On the other hand, this region has benefited from high economic growth. More importantly, when the crisis was finally in full flow the presence of foreign banks and the resultant depth of the financial systems played a crucial stabilising role.

Nevertheless, the report stresses that the crisis has shown the need urgent steps to help reduce dependency on foreign exchange lending and to manage more effectively the demand for credit.

Looking at the challenges to resource rich countries in the EBRD region, the EBRD report notes that they also face vulnerabilities, with policy management in such countries as Azerbaijan, Kazakhstan, Russia and Turkmenistan complicated by foreign currency inflows that fluctuate according to the price of commodities.

Some countries have successfully built up funds that help mitigate the impact of economic setbacks but the longer-term goal of economic diversification remains elusive.
This is partly because dependence on wealth from such resources and the very lack of diversification itself stands in the way of the development of the sort of institutional framework that would support the creation of a more diverse industrial base.
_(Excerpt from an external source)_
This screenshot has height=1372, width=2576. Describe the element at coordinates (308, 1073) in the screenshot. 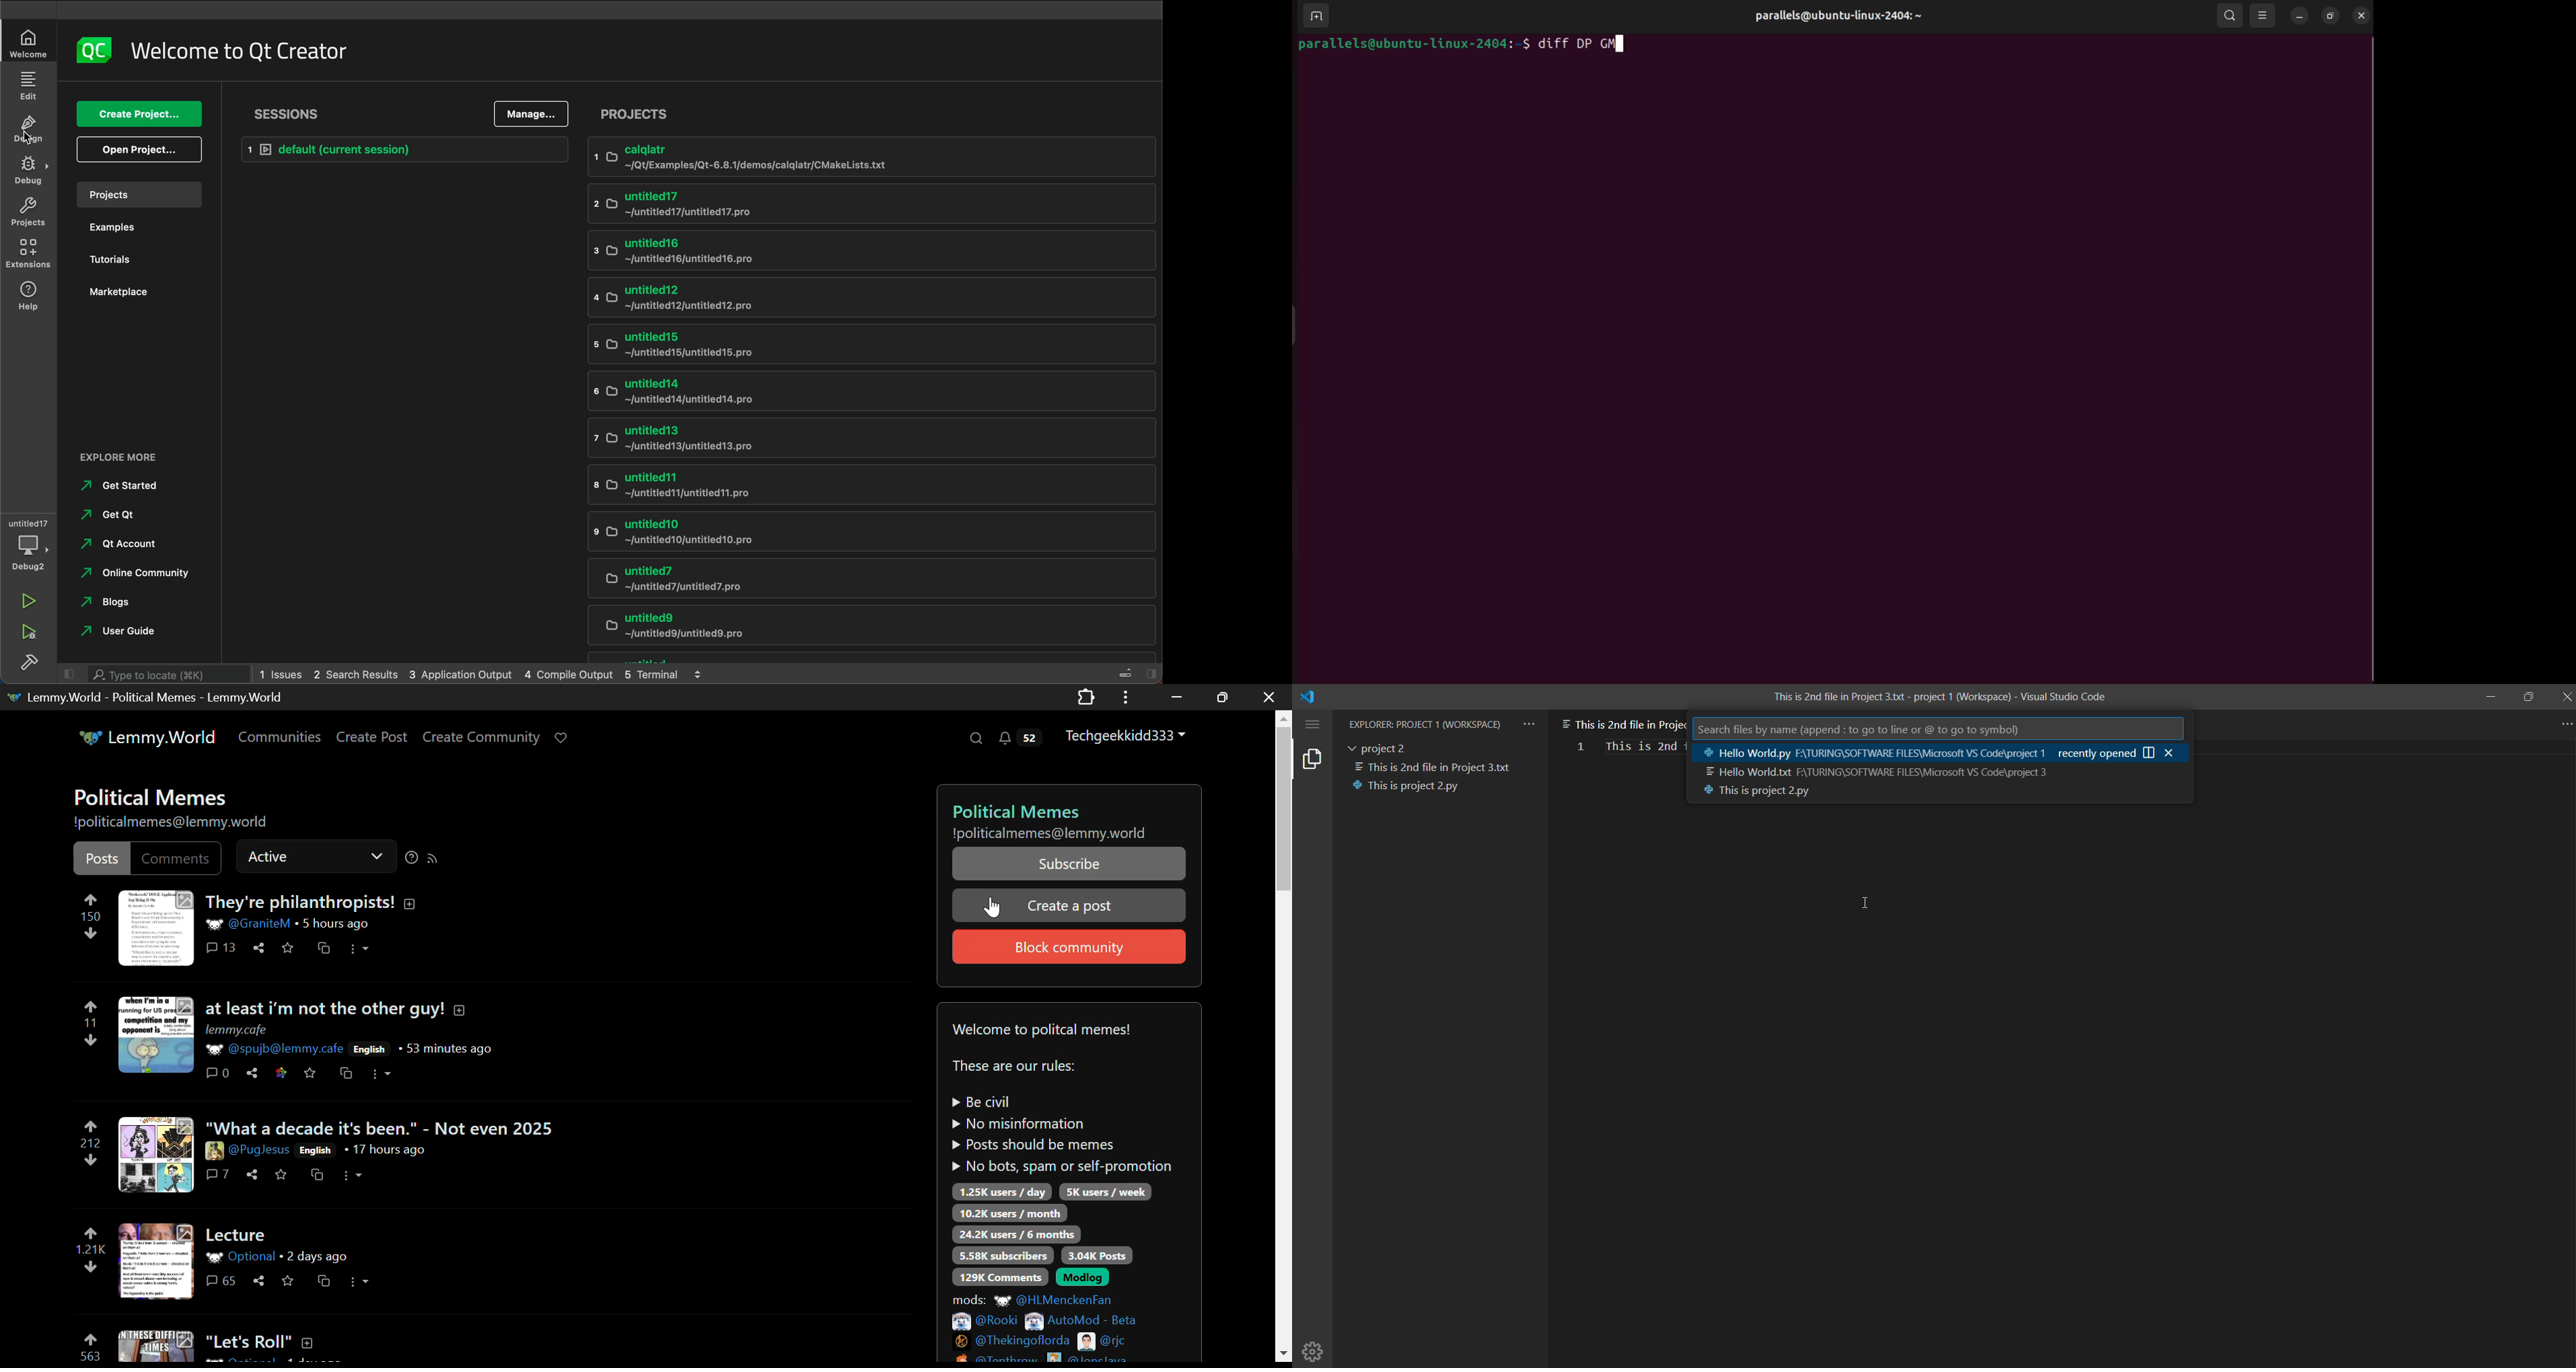

I see `Save` at that location.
Nevertheless, the report concludes that: “Institution building in resource-rich countries is likely to be difficult and protracted, but by no means hopeless.”

Looking ahead to the impact of the crisis on further market reform in the transition region, the report says any new surge in reforms generally is unlikely, even though the financial sector will probably see both institutional change and policy adjustments, including initiatives to increase both the quality and the extent of government regulation.